Alguns dizem que Sheykh Suwari fez o Hajj nada menos que sete vezes, daí seu epíteto "al-Hajj", que é concedido a indivíduos que realizam esta sagrada peregrinação a Meca. Até hoje, os muçulmanos do Burkina Faso e Mali carregam consigo, muitas vezes, livros de Sheykh Suwari e seu isnad malikita, para conferir-lhes proteção em viagens e peregrinações e também como forma de atração de sua bênção (baraka).

As políticas de boa convivência renderam frutos para seus seguidores malineses, que por volta de 1445, entraram em relações comerciais lucrativas com comerciantes portugueses que tinham acabado de chegar à região. Apesar de dar bons frutos, os ensinamentos e posições de Sheykh Suwari contavam com cada vez mais oposição de setores conservadores da escola malikita e da região, setores esses eu no futuro seriam responsáveis pela onda de “reformismo” que iria agitar a região em várias jihads belicosas.

Um desses opositores foi Muhammad al-Maghilli, um clérigo de origem berbere conhecido por seu antissemitismo virulento e seu desprezo para com os não-muçulmanos. Responsável por incitar e sancionar perseguições contra a comunidade judaica do interior da Argélia, al-Maghilli era conhecido por seu puritanismo e radicalismo tratando-se de kaffirs, e via na atitude condescendente dos Suwaris para com eles um sinal de fraqueza – senão de heresia –. Para al-Maghilli, que era membro da mesma escola que Suwari, era proibido para os muçulmanos fazerem negócios com descrentes, e a jihad como método de conversão e expansão do Islã não era apenas permitida, mas desejada.
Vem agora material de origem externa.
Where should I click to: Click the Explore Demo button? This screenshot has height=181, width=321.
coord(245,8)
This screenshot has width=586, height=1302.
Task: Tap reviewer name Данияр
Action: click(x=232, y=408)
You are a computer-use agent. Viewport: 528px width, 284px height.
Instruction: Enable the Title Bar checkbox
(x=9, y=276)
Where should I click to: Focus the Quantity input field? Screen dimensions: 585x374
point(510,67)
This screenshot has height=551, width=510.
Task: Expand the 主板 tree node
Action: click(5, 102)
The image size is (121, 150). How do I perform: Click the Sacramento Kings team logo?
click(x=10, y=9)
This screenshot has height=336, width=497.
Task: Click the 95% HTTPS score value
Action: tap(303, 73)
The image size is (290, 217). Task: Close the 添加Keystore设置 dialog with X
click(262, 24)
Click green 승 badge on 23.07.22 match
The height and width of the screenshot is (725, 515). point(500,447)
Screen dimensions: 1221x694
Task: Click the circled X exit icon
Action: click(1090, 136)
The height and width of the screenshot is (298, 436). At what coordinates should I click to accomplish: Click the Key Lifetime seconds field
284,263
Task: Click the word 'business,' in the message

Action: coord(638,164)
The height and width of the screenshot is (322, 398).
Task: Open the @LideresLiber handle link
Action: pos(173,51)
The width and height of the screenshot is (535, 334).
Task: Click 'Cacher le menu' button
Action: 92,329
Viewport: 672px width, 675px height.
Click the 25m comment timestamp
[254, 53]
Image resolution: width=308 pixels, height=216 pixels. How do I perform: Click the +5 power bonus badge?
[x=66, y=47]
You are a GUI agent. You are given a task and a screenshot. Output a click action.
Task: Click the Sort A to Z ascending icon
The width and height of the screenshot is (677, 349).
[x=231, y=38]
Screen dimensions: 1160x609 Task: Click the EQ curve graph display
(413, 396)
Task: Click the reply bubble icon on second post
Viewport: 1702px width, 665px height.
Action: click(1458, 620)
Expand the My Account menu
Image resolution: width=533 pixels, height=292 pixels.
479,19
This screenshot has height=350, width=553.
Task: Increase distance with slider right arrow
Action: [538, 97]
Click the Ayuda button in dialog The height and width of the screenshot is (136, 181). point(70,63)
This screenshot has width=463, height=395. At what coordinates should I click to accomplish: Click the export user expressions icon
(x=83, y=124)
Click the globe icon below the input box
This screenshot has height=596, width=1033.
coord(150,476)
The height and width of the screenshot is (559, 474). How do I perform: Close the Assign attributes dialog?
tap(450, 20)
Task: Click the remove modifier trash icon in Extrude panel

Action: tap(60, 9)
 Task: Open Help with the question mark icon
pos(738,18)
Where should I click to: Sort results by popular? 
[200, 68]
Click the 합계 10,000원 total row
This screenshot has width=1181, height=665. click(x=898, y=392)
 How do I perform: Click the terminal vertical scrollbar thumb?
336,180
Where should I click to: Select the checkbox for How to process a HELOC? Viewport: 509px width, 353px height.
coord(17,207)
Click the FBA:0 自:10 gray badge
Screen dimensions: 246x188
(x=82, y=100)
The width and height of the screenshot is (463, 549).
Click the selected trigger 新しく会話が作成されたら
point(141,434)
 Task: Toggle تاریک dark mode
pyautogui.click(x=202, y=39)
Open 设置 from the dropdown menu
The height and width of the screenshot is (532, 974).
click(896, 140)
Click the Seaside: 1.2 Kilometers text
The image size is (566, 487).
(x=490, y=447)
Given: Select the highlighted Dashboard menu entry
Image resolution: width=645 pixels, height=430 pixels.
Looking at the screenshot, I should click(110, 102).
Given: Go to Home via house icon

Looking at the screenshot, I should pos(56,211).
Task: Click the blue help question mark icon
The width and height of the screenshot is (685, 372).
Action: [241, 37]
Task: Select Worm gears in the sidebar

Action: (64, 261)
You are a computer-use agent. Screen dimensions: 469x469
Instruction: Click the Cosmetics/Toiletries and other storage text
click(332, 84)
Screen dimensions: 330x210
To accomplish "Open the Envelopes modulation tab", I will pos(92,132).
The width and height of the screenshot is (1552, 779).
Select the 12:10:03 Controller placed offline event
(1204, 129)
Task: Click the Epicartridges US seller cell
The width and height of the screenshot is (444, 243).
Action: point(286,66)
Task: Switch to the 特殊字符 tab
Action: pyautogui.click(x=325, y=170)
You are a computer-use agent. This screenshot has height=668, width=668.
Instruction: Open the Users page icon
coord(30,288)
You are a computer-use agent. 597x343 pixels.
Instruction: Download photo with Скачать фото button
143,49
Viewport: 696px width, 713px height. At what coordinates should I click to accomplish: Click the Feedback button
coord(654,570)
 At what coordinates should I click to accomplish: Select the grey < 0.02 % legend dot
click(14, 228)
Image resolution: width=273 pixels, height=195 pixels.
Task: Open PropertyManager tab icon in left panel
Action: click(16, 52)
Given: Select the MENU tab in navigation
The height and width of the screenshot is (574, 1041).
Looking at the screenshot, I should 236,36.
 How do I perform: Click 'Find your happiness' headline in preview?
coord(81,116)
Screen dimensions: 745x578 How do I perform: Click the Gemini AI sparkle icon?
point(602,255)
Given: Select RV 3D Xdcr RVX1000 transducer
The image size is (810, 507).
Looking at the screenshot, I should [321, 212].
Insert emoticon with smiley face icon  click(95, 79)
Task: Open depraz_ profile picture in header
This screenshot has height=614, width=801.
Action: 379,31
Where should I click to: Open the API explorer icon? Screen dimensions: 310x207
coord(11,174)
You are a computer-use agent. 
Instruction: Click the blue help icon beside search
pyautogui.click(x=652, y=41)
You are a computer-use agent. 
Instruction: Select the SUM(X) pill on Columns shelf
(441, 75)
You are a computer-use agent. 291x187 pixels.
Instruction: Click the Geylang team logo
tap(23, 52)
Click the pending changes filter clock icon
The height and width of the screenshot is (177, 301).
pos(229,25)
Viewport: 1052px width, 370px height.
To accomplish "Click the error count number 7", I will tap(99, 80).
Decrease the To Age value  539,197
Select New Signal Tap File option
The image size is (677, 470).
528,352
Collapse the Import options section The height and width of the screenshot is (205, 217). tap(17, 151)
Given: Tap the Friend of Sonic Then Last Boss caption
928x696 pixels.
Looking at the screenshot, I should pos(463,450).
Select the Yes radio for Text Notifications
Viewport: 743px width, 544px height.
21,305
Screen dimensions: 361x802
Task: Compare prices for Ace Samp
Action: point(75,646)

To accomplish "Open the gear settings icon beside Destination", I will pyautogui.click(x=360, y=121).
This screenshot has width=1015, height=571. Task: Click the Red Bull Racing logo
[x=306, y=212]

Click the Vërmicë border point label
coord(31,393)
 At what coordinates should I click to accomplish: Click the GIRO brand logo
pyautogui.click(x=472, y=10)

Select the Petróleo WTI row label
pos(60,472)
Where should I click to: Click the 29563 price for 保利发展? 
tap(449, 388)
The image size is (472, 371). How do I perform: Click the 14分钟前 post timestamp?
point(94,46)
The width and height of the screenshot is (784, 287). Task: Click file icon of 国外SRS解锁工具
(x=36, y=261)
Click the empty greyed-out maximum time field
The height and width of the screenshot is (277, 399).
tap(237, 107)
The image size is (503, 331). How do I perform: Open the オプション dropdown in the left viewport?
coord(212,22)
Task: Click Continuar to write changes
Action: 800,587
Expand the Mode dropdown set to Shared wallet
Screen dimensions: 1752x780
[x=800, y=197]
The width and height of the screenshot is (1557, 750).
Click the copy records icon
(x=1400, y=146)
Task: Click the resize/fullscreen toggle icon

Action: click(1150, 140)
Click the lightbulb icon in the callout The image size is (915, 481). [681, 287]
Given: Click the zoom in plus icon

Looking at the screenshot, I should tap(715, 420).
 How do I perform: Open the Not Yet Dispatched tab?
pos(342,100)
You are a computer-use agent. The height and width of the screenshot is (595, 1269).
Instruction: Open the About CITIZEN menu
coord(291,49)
Apesar de, em último caso, as correntes mais conservadoras e fundamentalistas terem conseguido ganhar terreno nas políticas da região, especialmente após a queda do Império do Mali no século XVII, o legado de Sheykh permaneceu – e permanece – vivo e presente, em sua ideologia pacifista e suas práticas exemplares, ainda que hoje em dia, quase todos no entorno da região sejam muçulmanos (ou cristãos), raramente politeístas ou retentores de práticas ancestrais animistas. O povo jakhanke também traça sua ancestralidade espiritual para al-Hajj Salim Suwari, e como eles acreditavam que os espíritos dos santos mortos guardavam seus seguidores e intercediam por eles diante de Alá, os túmulos de Sheykh Suwari e outros grandes mestres são centros para peregrinação (ziyarat).

Bibliografia:

  • ROBINSON, David (2004) Muslim Societies in African History.
  • LAUNEY, Robert (1992) "Beyond the Stream: Islam & Society in a West African Town", University of California Press, Berkeley.
  • [1] WILKS, Ivor (2011) Al-Hajj Salim Suwari And The Suwarians: A Search For Sources. Historical Society of Ghana.